[Trecho apresentado]
◇ ◇ ◇ ◇ ◇ ◇ ◇

A preocupação também é da fiscalização da SMU. O diretor Lazzarotto aponta que as pessoas estão "flexibilizando" as prevenções contra o coronavírus por conta própria e os movimentos nos finais de semana estão cada vez maiores. A prefeitura ressalta que a pandemia não acabou e que os decretos continuam em vigor.
— Estamos trabalhando com força-tarefa, principalmente nos sábados quando há mais aglomerações em postos de combustíveis e parques. Atuamos em comboio que é para ser visto e a informação se dissipar. Nos primeiros locais que vamos encontramos mais pessoas, nos outros elas já foram embora. Com a informação se espalhando, estas pessoas deixam também os locais que não conseguiríamos fiscalizar, pois a demanda está muito grande — lamenta Lazzarotto.

◇ ◇ ◇ ◇ ◇ ◇ ◇

Dados extraídos de uma coleção:
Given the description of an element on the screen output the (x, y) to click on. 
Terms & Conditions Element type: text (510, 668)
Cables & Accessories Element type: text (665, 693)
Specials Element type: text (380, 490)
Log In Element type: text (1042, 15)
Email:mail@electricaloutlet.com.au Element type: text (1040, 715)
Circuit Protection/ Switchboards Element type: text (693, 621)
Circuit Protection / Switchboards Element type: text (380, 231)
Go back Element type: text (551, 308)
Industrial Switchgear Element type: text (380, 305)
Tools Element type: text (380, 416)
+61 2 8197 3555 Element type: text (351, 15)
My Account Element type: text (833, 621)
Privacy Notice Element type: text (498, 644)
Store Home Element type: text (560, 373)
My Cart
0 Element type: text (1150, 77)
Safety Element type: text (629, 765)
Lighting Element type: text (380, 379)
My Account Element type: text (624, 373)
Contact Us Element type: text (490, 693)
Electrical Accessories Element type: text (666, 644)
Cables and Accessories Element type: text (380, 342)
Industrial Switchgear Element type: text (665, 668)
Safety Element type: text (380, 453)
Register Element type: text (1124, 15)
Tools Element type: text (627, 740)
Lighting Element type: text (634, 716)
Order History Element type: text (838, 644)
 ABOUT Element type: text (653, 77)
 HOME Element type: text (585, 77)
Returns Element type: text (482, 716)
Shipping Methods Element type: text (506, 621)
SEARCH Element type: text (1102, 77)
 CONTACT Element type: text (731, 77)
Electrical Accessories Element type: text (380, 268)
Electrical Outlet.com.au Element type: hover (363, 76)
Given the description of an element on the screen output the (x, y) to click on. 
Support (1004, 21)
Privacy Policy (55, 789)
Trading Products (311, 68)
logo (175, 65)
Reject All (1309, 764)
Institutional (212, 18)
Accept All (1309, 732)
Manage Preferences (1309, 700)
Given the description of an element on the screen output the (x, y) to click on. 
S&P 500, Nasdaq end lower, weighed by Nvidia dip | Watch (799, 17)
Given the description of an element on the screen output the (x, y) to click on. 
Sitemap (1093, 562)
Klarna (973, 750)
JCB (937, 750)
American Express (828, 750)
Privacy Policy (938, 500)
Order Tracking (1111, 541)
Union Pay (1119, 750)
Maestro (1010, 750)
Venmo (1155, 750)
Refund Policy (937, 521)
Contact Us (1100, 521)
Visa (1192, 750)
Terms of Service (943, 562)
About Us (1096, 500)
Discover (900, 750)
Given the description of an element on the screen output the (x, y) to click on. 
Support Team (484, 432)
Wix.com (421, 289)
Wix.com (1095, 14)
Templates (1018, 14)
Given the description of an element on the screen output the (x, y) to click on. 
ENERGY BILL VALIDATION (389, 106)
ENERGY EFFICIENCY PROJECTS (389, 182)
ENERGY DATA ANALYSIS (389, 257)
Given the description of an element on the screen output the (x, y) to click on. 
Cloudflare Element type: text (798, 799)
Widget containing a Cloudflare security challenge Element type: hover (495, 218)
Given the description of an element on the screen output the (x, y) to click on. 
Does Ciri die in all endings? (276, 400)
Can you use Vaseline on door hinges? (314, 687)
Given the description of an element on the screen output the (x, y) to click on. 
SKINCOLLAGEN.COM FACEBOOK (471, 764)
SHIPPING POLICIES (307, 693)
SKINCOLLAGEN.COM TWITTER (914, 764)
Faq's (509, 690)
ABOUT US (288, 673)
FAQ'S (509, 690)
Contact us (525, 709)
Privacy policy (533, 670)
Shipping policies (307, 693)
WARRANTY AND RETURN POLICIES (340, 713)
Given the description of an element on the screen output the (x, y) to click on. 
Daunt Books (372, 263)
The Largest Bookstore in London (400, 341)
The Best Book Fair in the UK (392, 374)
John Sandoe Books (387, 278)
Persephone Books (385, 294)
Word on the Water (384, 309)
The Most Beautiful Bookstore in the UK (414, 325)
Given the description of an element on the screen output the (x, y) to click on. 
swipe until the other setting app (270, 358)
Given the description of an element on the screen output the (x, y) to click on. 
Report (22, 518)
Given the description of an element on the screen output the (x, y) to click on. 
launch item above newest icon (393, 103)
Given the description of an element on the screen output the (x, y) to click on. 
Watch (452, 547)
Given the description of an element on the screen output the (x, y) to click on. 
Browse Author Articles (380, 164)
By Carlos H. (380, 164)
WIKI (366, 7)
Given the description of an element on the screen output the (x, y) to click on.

◇ ◇ ◇ ◇ ◇ ◇ ◇

[Instrução A] Segundo o trecho sobre a fiscalização da SMU, em que dia da semana há mais aglomerações em postos de combustíveis e parques?
[Instrução B] Escreva a continuação do trecho sobre a fiscalização da SMU a partir do ponto em que ele termina.
Os registros não têm nenhum papel nesta atividade.

[Resposta A] Nos sábados.

[Resposta B]
Sobre o mercado da Avenida São Leopoldo, a BM responde este não é um alvo tão recorrente de denúncias. No entanto, sabem que lá funciona um ponto de venda de bebida alcoólica e que não existe estacionamento. O síndico do prédio relata que imprudências de trânsito são uma rotina perigosa.
— Eles estacionam de qualquer jeito, interrompem as garagens e fazem manobras perigosas. Em algum momento irá acontecer um atropelamento. E tudo acontece em função deste mercado que fica vendendo bebidas. Semana passada tinha mais de 50 pessoas aglomeradas nas ruas. Os moradores estão comendo o pão que o diabo amassou.
A reportagem não conseguiu contato com representantes do mercado apontado como foco das confusões.
Patrulha do Barulho atua em Farroupilha, Flores da Cunha e São Marcos
A sensação de que as pessoas cansaram da pandemia e estão "flexibilizando" as regras por conta própria também é visto em outros municípios da região. O 36º Batalhão de Polícia Militar (36º BPM) optou por criar a Patrulha do Barulho para fiscalizar locais recorrentes de aglomerações e perturbação do sossego.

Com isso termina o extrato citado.